’O hareket’ Almanya’da da kızardı

ERMAN Hoca, Maraton’da Feldkamp’ın bana da sevimsiz gelen "bıçak" örneğini eleştirirken ’malum hareket’i yaptı.

Hangi malum hareket? Bir elimizin ayasını, diğer kolun ’iç-dirsek’ bölgesine şooooot diye vuruyoruz. Böylece o kolda hareketlilik yaratıyor, aynı kolun uzantısı konumundaki elimizi yumruk şeklinde sıkarak hareketi taçlandırıyoruz.

Ve dedi ki; "Almanya’da bu hareketi yaparsın, ’Bu benim gücümdür’ manasına gelir. Bizde yaparsan kolunu kırarlar..."

Dediklerine büyük ölçüde katılıyorum. Ancak geçen hafta B.Münih’in Hollandalı ortasaha oyuncusu Mark van Bommel, aynen o hareketten ikinci sarıyı gördü ve kızardı.

Hamburg maçı biterken hakem Lutz Wagner sarıyı çekti. Van Bommel önce alkışladı sonra da hakemin bakmadığını sandığı anda da hareketi ekleştirdi: Şoooooot!

Erman Hoca’nın yanıldığını göstermek gibi bir saçmalık peşinde değilim. Hoca haklı. Gol sevincinde affedilir o hareket Almanya’da ama yerine göre kızarıyor da...

İşin belki de sonrasına bakıp ders çıkarabiliriz futbolumuz için. Van Bommel maçtan sonra "Yaptığım salaklık için özür diliyorum" dedi. Hocası da "Salaklığı görmezden gelmek kolay olmayacak" tarzı yaklaştı hadiseye. Kimse camianın gölgesine sığınıp ortalığı yangın yerine çevirmedi. Bu bile küçük bir ders.

Devamlı, sürekli, mütemadiyen

GÖKHAN Zan’ın maç sonrası demeçleri genellikle bant yayın tadında oluyor. Bu durum sadece Gökhan’a özgü değil. Galatasaraylı Sabri gibi arkadaşları var. Skora ve duruma göre beylik laflar...

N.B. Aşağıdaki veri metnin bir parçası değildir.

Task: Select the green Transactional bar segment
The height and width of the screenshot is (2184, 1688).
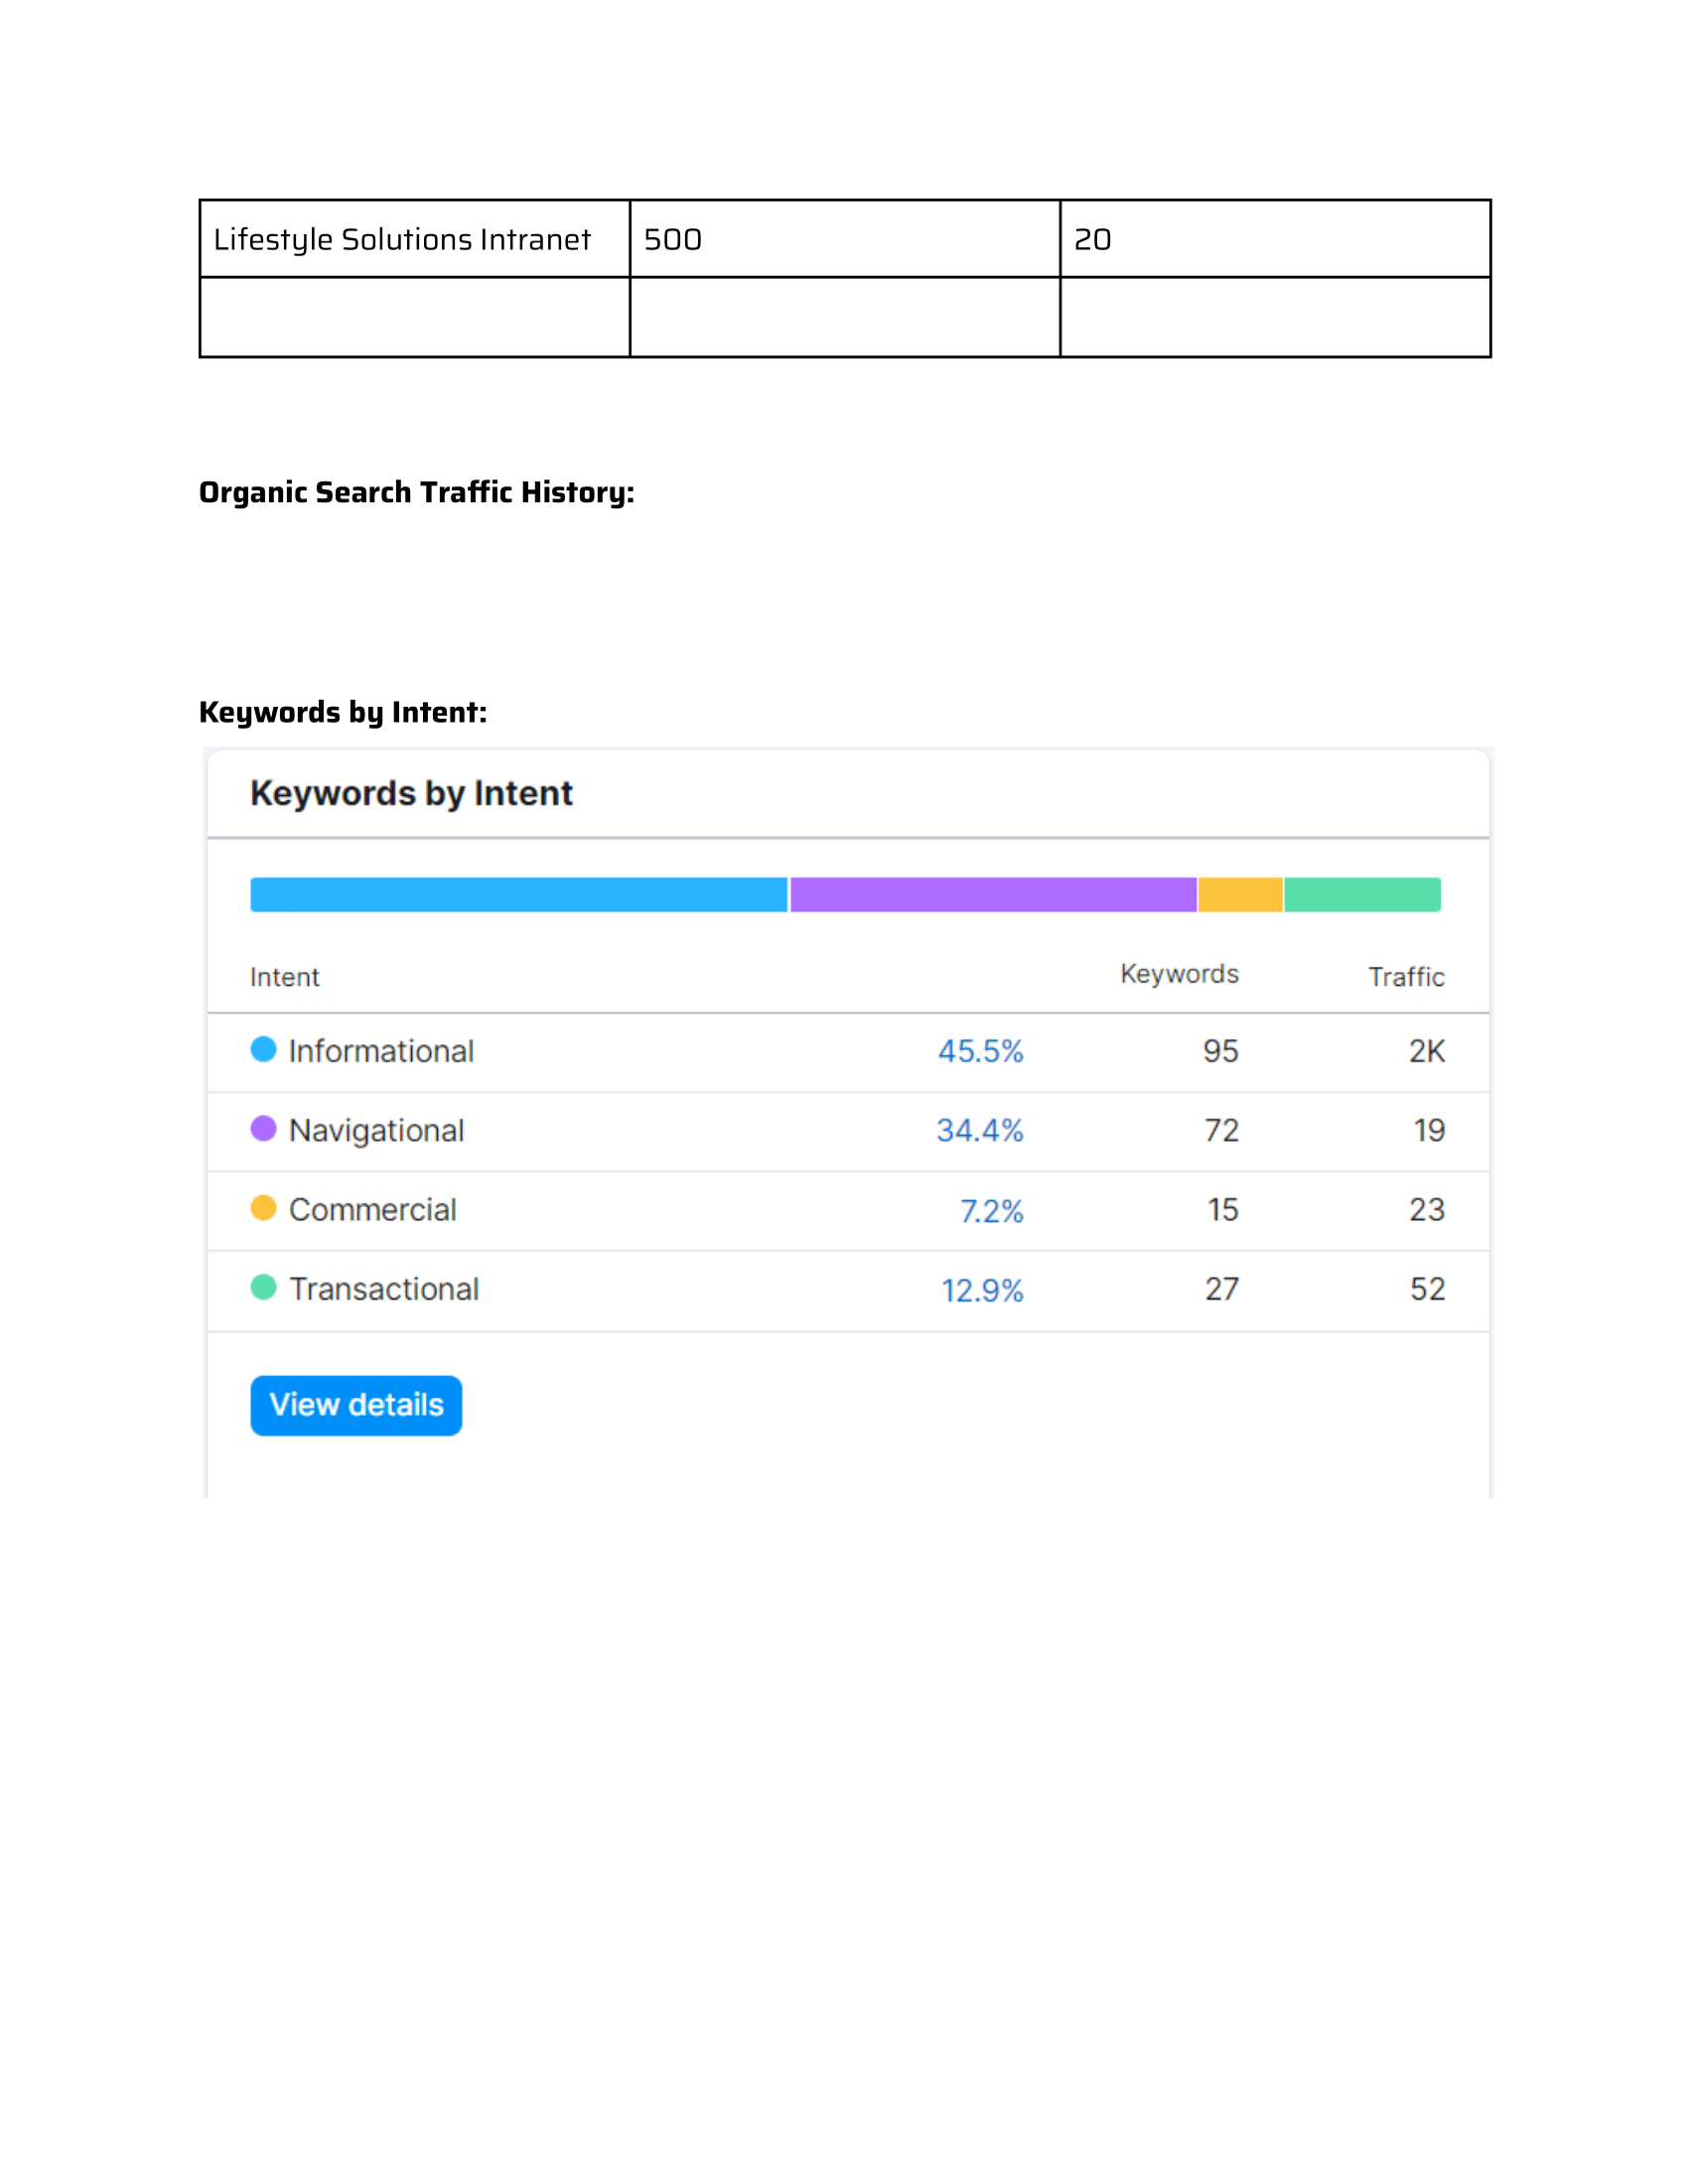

Konyasporlu Erman gibi neredeyse hırkalı derviş sakinliği ve düzgünlüğüyle kendini ifade edenler de var; Hakan Şükür gibi aradan geçen yıllar içinde demeç işini aşmış ve doğru kullanmaya başlamış olanlar da...

Bu hafta G.Saray galibiyetinin ardından gelen liderlikten söz ederken ısrarla şunu söyledi: "Bu başarının hem devamlı hem sürekli olması lazım. Hem devamlılığı hem sürekliliği sağlamamız lazım..."

Maç heyecanıyla, o yorgunlukla olur tabii.

Zaten İbrahim Kaş’ın Ümit Karan’a attığı tekmeyi de "İbrahim arkadaşımız ayağının çarptığını söyledi. Allah korusun, konsantrasyon kaybıyla gol yiyebilirdik" şeklinde yorumladı.

"Allah korusun" demişken Ümit’e seslenecek sanmıştım oysa.

Hep, devamlı, sürekli, durmaksızın, mütemadiyen aynı hikaye...

Mumya’nın Sırrı!..

CNN Türk’ün Futbolmania ekibi, Beşiktaş-Galatasaray maçı öncesi iki takımın kadrolarını değerlendiriyor.

Ömer Çavuşoğlu, Barusso’nun adını yanlış söyleyip gülüyor. Böyle müthiş bir espri anlayışı var Ömer Bey’in.

Kötü bir skeç tadındaki isim krizi sırasında Ömer Bey "Mumya" dedi.

Programın moderatörü Nebil Evren de "Benim bildiğim siz başkasından bahsederken Mumya dersiniz" şeklinde bir cümle kurdu.

Seyirci bu durumda kendisini boşlukta hissediyor. Ben merak ettim mesela... Mumya kim?.. Esrárı nedir? Korkulacak bir kimse midir?..

Bir de ricam olacak. Feldkamp’ın yaşıyla ilgili yorumlarda yapılan espriler 1970’lerin dandik fıkra kitapları düzeyine inebiliyor. Komik olmuyor, ayıp oluyor.